In November Mecardo looked at the sheep and lamb offtake, ’Has merino wool production stopped falling in Australia’ noting how the sheep offtake had persistently remained above 12% in recent years, flagging downward pressure on the flock size. The one positive feature of the sheep offtake (the rolling 12 month sum of adult sheep sold to abattoirs expressed as a proportion of the flock size) since late 2014 has been its gradual decline despite continued dry conditions (on average) across the different wool/sheep production regions. The explanation for this seems to be that farmers do not want the flock size to decrease.
Figure 1 shows an update for the sheep offtake using full ABS data to March and then MLA slaughter data for eastern Australia for recent months. Despite the declining trend in the sheep offtake, it remains around 11.8%, well above its neutral level of 10-11%.
Figure 2 shows an update of the more short term lead indicator for the sheep offtake, which uses annualised monthly data which is then smoothed by 3 months. This indicator has dropped to 10%, which is at the bottom of the neutral level for adult sheep sales, and close to an expansionary level. Median seasonal rainfall is all that is required to keep pushing adult sheep sales lower, and in doing so allowing the flock to start rebuilding.
In November Mecardo displayed the correlation between a wool/lamb price ratio and the lamb offtake (rolling 12 month sum of lambs sold to abattoirs expressed as a proportion of the flock size) and surmised that the lamb offtake should be expected to keep rising for the next two to three years.

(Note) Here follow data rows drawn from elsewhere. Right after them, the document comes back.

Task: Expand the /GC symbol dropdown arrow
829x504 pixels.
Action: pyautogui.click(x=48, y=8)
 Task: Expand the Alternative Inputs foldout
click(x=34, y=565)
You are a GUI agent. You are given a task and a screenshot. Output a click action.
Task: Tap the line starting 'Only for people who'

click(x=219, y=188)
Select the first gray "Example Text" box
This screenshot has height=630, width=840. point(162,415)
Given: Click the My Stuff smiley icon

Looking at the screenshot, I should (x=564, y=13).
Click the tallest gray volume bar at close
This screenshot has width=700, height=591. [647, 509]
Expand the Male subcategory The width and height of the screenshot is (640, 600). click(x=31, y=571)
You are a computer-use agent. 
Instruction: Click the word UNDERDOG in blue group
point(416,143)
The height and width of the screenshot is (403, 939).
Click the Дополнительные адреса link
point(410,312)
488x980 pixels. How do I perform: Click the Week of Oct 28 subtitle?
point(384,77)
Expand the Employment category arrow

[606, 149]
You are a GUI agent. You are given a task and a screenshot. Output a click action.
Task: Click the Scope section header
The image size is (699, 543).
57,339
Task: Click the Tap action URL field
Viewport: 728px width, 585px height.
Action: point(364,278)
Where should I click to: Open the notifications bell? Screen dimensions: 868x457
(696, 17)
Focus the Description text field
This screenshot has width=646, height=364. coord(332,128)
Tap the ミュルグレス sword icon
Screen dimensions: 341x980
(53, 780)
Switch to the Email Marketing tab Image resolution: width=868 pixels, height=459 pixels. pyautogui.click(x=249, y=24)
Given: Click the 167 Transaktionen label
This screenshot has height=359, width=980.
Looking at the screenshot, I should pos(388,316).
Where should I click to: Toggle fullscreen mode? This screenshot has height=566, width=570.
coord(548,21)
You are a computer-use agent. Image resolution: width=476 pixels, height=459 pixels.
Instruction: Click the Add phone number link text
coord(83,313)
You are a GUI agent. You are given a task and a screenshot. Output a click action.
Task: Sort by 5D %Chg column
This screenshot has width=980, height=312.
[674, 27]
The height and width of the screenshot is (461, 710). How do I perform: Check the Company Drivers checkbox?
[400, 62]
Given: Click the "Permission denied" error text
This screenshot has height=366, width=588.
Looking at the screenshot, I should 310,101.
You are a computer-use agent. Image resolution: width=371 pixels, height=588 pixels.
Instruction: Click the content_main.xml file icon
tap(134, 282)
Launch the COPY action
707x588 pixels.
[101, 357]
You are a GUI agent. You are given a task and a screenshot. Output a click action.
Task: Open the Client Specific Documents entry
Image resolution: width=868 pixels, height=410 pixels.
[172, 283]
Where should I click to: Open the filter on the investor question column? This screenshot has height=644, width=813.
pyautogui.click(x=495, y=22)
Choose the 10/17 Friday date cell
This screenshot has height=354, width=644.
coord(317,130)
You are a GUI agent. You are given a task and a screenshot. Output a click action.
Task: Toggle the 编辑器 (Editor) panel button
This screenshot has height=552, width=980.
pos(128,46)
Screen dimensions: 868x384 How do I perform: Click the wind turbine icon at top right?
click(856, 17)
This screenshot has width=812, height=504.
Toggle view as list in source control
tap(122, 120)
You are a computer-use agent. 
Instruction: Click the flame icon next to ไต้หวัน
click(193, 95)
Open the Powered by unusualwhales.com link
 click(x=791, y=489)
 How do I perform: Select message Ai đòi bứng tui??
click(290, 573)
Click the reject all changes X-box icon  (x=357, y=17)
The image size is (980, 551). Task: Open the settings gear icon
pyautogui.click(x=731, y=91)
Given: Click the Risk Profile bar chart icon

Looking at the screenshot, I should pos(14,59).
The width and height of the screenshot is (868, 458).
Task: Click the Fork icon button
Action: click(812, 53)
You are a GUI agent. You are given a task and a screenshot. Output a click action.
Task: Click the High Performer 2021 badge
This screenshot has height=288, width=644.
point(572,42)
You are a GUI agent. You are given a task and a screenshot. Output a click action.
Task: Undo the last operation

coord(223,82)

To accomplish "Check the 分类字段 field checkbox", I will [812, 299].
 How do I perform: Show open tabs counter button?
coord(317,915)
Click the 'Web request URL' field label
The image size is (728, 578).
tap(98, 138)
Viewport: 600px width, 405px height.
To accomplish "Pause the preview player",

Figure 3 shows an update of the lamb offtake, which has reached 33.5%. This is the highest level for the available ABS data (from 1973 onwards).
Will the lamb offtake drop if seasonal conditions allow the flock to rebuild in 2016-2017? During the past two periods of flock expansion in the late 1980s and in 2011-2013 the lamb offtake did fall, so the answer is yes, to a degree. The main mechanism for varying the Australian flock size has traditionally been by changing the number of adult sheep sent to the butchers, hence the focus on the sheep offtake.
As has been the case in recent years the direction of the flock size in 2016-17 rests largely with seasonal conditions. However the sheep offtake is likely to fall in the coming months, allowing the flock to start to expand. How this progresses in 2016-17 will depend greatly on spring rainfall. Given the seasonal conditions the lamb offtake should steady, and in doing so will help the sheep meat markets, both mutton and lamb.